Emevîlerin 8.yy’ın başlarında İran bölgesini fethederek Maveraünnehir’e ulaşmasıyla Türkler ile Araplar arasındaki çatışmalar sertleşir. Bahsi geçen bölgede, İran halkların yaşadığı, Türklerin kontrolündeki şehir devletleri de bulunur. Türkler, birçok boydan ve devletten oluşur. Arapların ilk teması bölgedeki Türgiş ve Hazar Türkleri’yle gerçekleşir. Türk-Arap savaşları bu şehirlerin kontrollerini sağlamak adına özellikle Türgişlerle Emevîler arasında yaşanır. Şehirler birçok kez el değiştirir. Türgiş Kağanı Suluk Çor, Araplar tarafından Ebu Müzâhim (sıkıntı verenlerin babası) olarak adlandırılır. Türk-Emevî savaşları, Emevîler 750 yılında yıkılıncaya kadar devam eder. İslam devletinin yönetimini Abbasi Hanedanlığı ele geçirince, Türk-Arap ilişkilerinde yeni bir sayfa açılır. 751 yılında Araplar ile Çinliler arasında yaşanan Talas Muharebesi’nde Karluk Türkleri Abbasilerin yanında yer alarak Abbasilerin zaferini sağlamışlardır. Bu savaşla, Karluk Türkleri İslamiyet’i daha yakından tanıma fırsatı bulmuş, az da olsa bir kısmı İslamiyet’i kabul etmiştir. Arapların ilk temasları tüm Türklerle değil Türklerin çok küçük bir kısmıylaydı. İç Asya’daki Gök Türkler gibi güçlü Türk devletleriyle etkileşimleri sınırlıydı. Türklerin ilk kez topluluklar halinde İslam’a geçişleri Araplarla karşılaştıktan yaklaşık 300 yıl sonrasına denk gelmektedir. Burada da tüm Türklerin değil farklı boyların çok farklı zamanlarda yüzyıllara yayılmış bir süreçte İslam’ı kabul ettiği görülür.[3]

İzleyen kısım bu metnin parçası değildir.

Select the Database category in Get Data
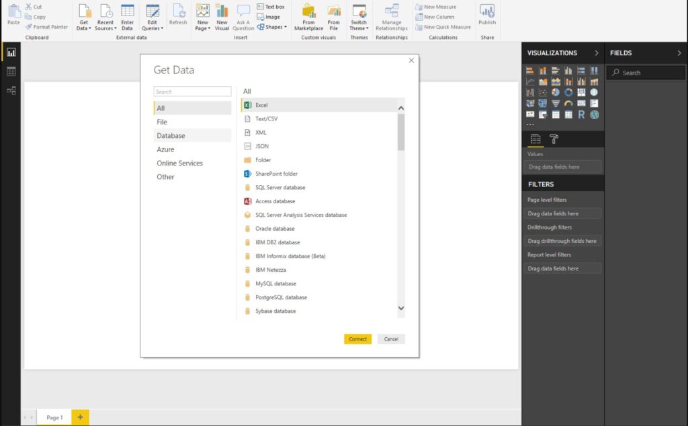This screenshot has height=426, width=688. pos(171,135)
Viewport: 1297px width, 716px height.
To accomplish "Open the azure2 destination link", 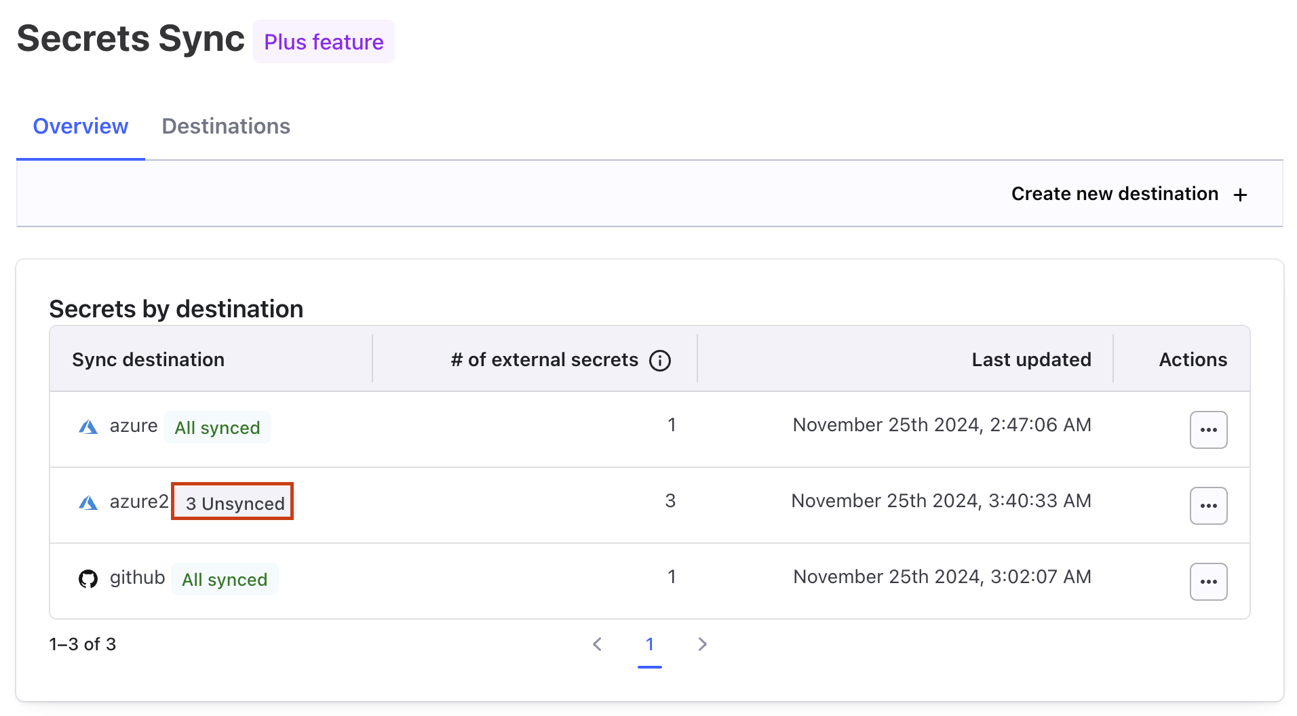I will (x=138, y=502).
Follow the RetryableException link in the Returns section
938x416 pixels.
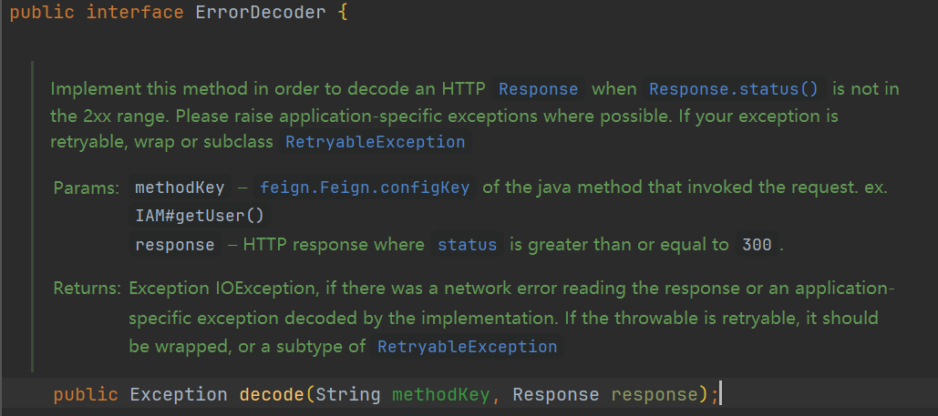[x=467, y=347]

Türkiye Türklerinin ataları Oğuz Türkleri 10. yüzyılın ilk çeyreğinde kitlesel olarak İslamiyeti kabul etmeye başladılar.[4] Oğuz Türkleri İslam'ı Sünni İranlılar aracılığıyla öğrendi.[5] Türkçedeki temel İslami terminolojinin çoğunlukla, Arapça değil, Farsça olması buna bir örnektir; ilgili sözcüklerden bazıları namaz, abdest, günah, oruç, peygamber, yarı Farsça Müslüman, hoca, pir, dergah, hüda.[6]

8. yüzyıl

700'lü yılların başında cihat ilan ederek[7] Türklerin yaşadığı şehirlere giren Arap-İslam devleti Emevîlerin komutanlarından olan Kuteybe bin Müslim, saldırı düzenlediği yerlerde Müslüman olmayan Türklere karşı oldukça sert mücadelelere girişti. Çok sayıda insanı öldürüp şehirleri yağmaladıktan sonra elde ettiği ganimetlerle[8] ilerleyen Kuteybe bin Müslim, her ne kadar ölümüne değin faaliyetlerini devam ettirmiş ve İslam'ı tanıtmış olsa da onun yaptıkları Türklerin topluca İslam'a geçmeleriyle sonuçlanmadı.[9]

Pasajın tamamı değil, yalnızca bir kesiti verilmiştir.